What will happen is they will keep some distance from us, and their mind will be closed. They will not be open to receiving whatever good things we have to offer, even during teachings.  If their mind is closed as a result of experiencing our anger towards them, they will not fully take the teachings  to heart, just a memory of a time we became angry or impatient with them.  We know, if we’re honest, we know that we have become impatient with our students or fellow Sangha, we have become angry with our students and fellow Sangha. We have to stop, because what is most important is our improving our relationships with our students and spiritual friends.  When we become impatient or angry with them our relationship is damaged. To that extent we are responsible for hindering spiritual progress and creating divisions within the Sangha.
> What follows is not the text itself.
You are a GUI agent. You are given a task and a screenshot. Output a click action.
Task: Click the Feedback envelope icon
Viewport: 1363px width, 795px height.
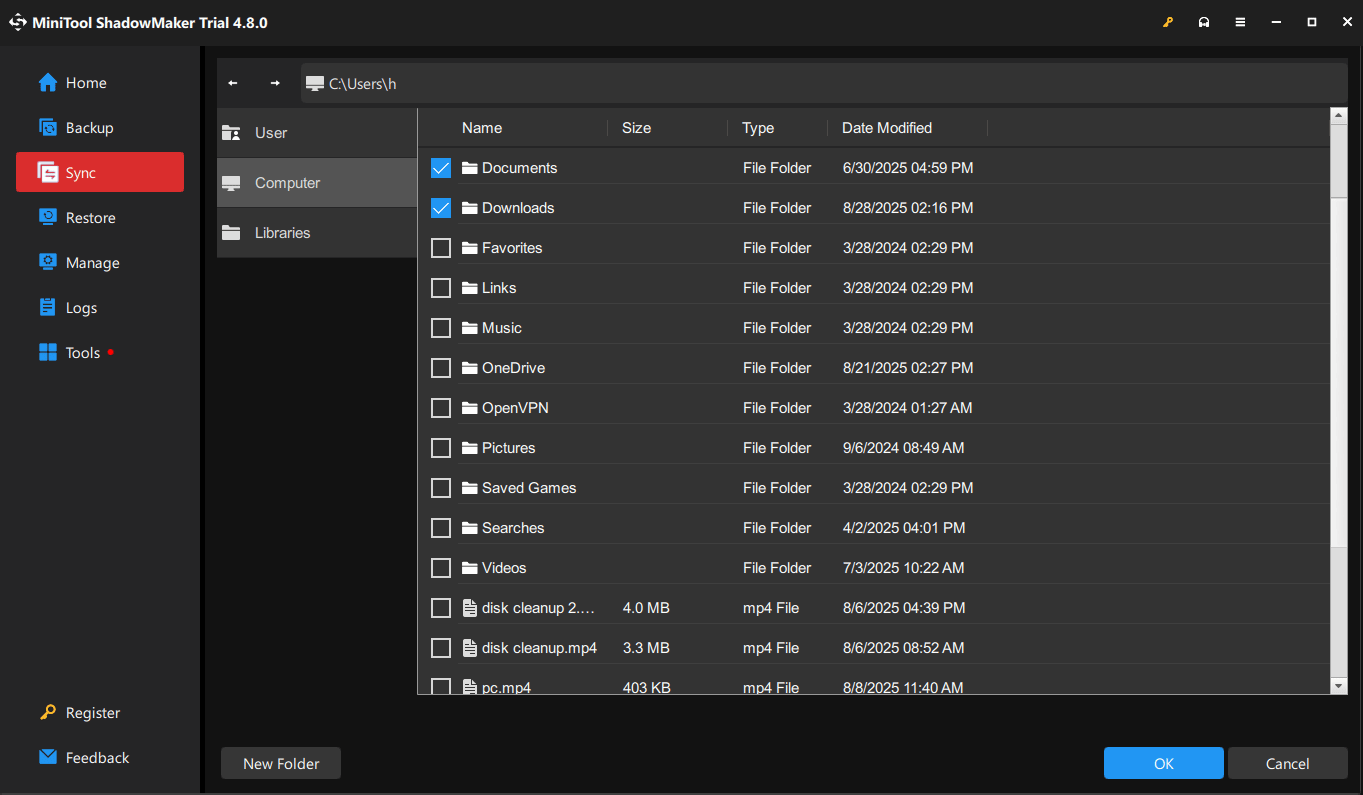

Sometimes we feel we’re being wrathful: something needs to be said in a strong way. We think, “I need to be wrathful with this person.”  But we need to check very, very closely in our mind, to see if there’s this enemy, poison of anger, still influencing our thoughts.  Even if our mind is at peace, those we are wrathful with may still perceive us as getting angry. Our relationship needs to be a particularly good one.  Will the other person perceive an angry action instead of a wrathful one? We do need to be careful.